You can learn a lot about life and motivation by participating in and coaching youth sports, especially when you’re dealing with very young children. Some of the girls clearly didn’t want to be there. They dreaded the experience and the process. Some of the girls were excited to be there and really enjoyed being a part of the team. Many of the girls had never played softball before and had a lot to learn.

That being said, I learned three valuable lessons this summer coaching youth softball:

1. You must adjust your coaching style to the person you are coaching. Early on, my coaching techniques were not that well received and not that effective, especially with some of the girls who were not into softball on a hot summer day. I learned to relate better to the girls one-one-one and, as a result, I understood what would work for each kid on my team. By the end of the season, the team showed a lot of improvement and most importantly for the age, they had fun.
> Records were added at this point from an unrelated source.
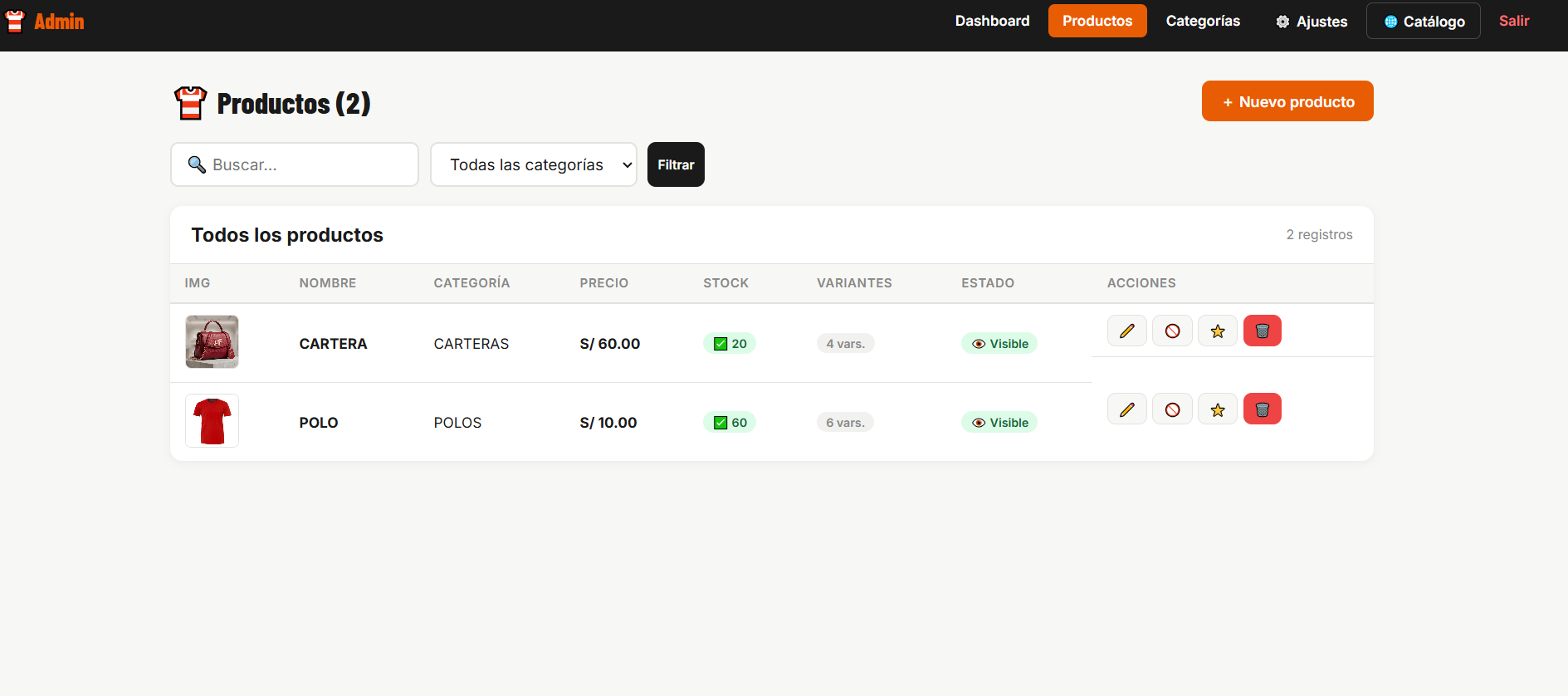Screen dimensions: 1568x696
Task: Toggle the Visible status badge for CARTERA
Action: [999, 344]
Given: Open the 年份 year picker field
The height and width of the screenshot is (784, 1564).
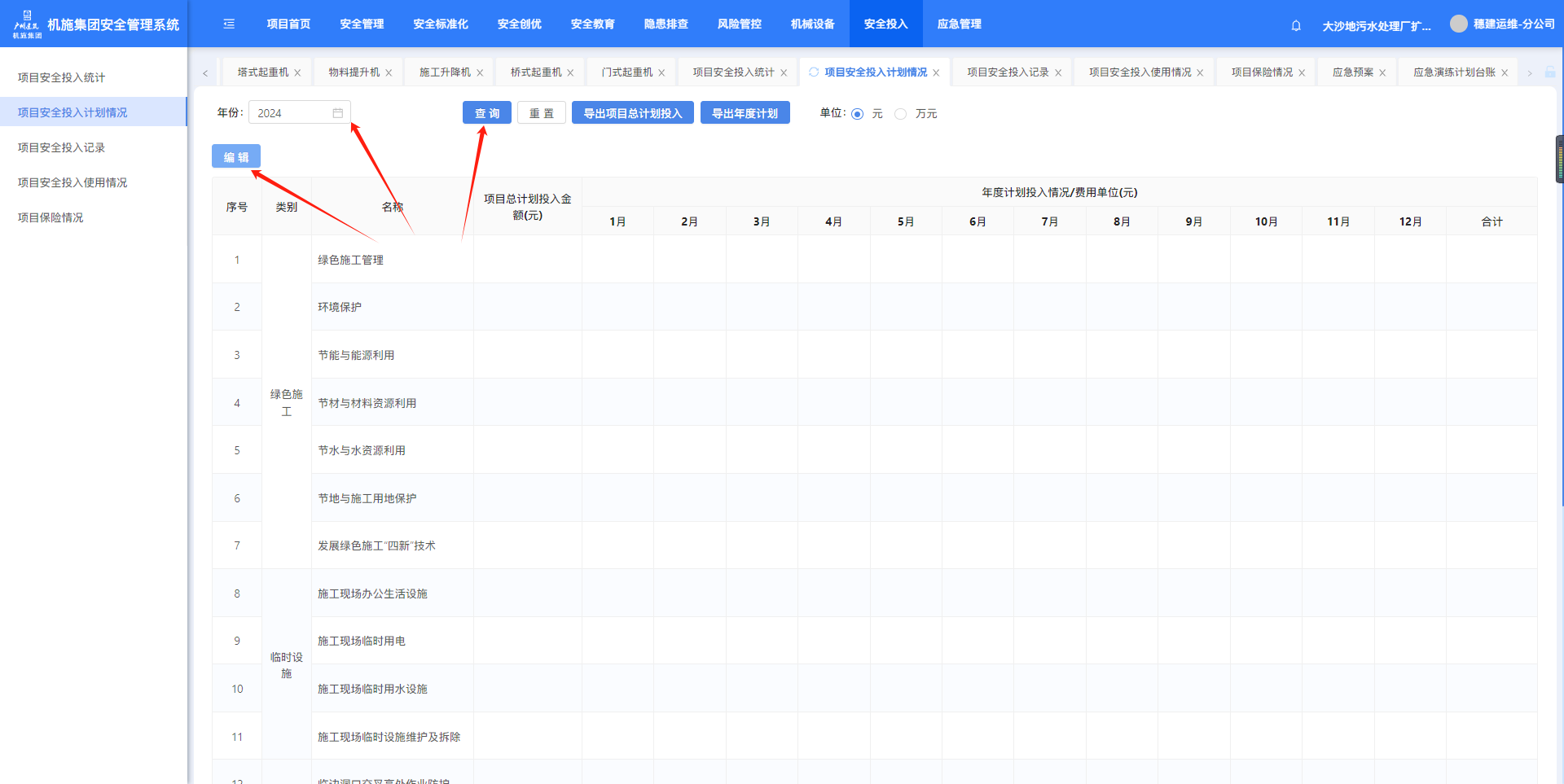Looking at the screenshot, I should 293,113.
2. I got better as a coach the more I practiced. Leadership and coaching is like anything else – if you want to improve you have to practice. The more times you give feedback, or handle a difficult conversation, the better you will get and the more you will understand yourself and how you can relate to your team (or your employees). The more you get to know your people and understand what works for them, the better you will be. It all starts with the mindset that you need to practice and always look to learn from the process.

3. The players got better throughout the season because of their practice. Our practices were the most important part of the season. Repetition is essential in individual skill building, and I provided instant encouragement when a player did something well and instant feedback when mistakes were made. Our practices were fun but an emphasis was placed on learning the game and the fundamentals.

I volunteered to coach the team in order to spend time with my daughter and her friends, start teaching the girls the game of softball and spend some quality time outdoors during the summer months. An added bonus was the lessons I learned from the girls. I can truly say it was time well spent.